By the third quarter of the year, business confidence in the agricultural sector had begun to pick up, as evidenced by improving scores on the Agbiz/IDC Agribusiness Confidence Index. The turnover and the net operating income sub-indices climbed by 21 and 26 points from the second quarter to 50 and 47 points, respectively. This is linked to large outputs in the 2019/20 production year, coupled with higher commodity prices. The capital investments confidence sub-index improved by 6 points from the second quarter to 44, indicating an improved perception of the financial conditions of farmers following larger harvests and higher commodity prices. Volume of exports improved by 19 points from the second quarter of 2020 to 55 in the third quarter. Economic conditions were perceived to be improving as seen in the movement from 10 to 19, albeit still far below the neutral point of fifty-mark.

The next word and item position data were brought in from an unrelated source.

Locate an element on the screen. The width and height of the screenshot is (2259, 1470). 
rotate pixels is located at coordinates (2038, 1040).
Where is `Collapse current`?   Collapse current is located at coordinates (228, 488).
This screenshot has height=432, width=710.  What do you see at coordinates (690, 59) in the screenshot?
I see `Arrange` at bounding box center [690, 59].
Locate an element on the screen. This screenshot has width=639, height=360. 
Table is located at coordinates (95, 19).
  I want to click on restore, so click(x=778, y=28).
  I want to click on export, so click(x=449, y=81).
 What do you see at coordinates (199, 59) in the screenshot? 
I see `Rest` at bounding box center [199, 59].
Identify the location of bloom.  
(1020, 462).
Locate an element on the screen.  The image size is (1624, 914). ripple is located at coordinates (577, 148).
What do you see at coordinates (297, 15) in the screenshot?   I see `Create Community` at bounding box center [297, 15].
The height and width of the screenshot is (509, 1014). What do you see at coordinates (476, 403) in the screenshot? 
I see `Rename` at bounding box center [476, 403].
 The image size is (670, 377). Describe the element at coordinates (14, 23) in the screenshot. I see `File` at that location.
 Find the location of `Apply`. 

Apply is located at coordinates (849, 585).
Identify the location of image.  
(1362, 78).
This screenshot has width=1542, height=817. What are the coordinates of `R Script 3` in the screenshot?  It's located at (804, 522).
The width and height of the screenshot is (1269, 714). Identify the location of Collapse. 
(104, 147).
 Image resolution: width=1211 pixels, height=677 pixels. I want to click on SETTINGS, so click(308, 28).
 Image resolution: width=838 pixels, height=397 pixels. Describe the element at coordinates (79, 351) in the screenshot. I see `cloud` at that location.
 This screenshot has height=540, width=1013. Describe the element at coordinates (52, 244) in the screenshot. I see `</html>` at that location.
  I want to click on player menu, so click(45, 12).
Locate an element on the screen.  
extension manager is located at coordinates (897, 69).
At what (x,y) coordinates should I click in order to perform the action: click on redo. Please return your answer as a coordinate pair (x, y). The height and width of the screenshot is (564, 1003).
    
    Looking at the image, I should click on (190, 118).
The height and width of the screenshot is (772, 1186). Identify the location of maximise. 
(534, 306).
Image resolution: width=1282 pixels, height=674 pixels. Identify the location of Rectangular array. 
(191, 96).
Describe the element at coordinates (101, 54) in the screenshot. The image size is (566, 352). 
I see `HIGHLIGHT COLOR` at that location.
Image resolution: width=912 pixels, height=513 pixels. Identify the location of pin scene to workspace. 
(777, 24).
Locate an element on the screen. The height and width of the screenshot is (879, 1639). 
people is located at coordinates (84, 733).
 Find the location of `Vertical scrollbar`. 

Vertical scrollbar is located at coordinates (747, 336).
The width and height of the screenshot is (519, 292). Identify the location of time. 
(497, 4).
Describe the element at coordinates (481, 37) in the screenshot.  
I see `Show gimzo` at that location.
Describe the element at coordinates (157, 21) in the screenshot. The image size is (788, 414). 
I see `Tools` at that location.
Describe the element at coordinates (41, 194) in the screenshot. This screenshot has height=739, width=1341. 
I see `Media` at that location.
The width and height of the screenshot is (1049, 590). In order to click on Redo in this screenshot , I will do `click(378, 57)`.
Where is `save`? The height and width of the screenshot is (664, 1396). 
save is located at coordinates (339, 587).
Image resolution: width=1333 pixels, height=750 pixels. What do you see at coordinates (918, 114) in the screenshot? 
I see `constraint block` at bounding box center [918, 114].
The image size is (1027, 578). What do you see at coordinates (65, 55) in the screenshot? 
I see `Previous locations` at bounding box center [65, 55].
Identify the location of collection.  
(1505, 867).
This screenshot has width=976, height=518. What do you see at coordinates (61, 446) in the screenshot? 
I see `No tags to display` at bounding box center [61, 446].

Pursuing value-unlocking initiatives
For agricultural producers and investors, the growth of 2020 makes a compelling case to act on those strategic initiatives that will consolidate and/or strengthen their positions. The sector’s current growth outlook could place agricultural producers hoping to expand operations without taking the full risk on their own balance sheets, in a strong position to seek out suitable long-term partners. Exploring the disposal of certain core or non-core assets can concretise sound additional value for the business, be this to raise capital for the business to create liquidity for balance sheet optimisation, or to diversify from a product, geography or currency perspective.
Many South African agriculture groups that remain largely family-owned have never before taken the opportunity to realise value from these multi-generational enterprises. Here, a like-minded incoming investor could enable existing shareholders to realise value without losing sight of the family’s interests.
South Africa’s agricultural sector is extensive and well known for its varied produce from grapes, maize, soya, nuts, deciduous fruit and citrus, to red meat, wool and poultry production.
The key now will be for stakeholders to act on the sector’s strengths and its testament to having survived a previous tough cycle to deliver economic growth. As one of the few sectors that seems able to successfully rally against South Africa’s economic challenges, agriculture’s investment potential is worth exploring.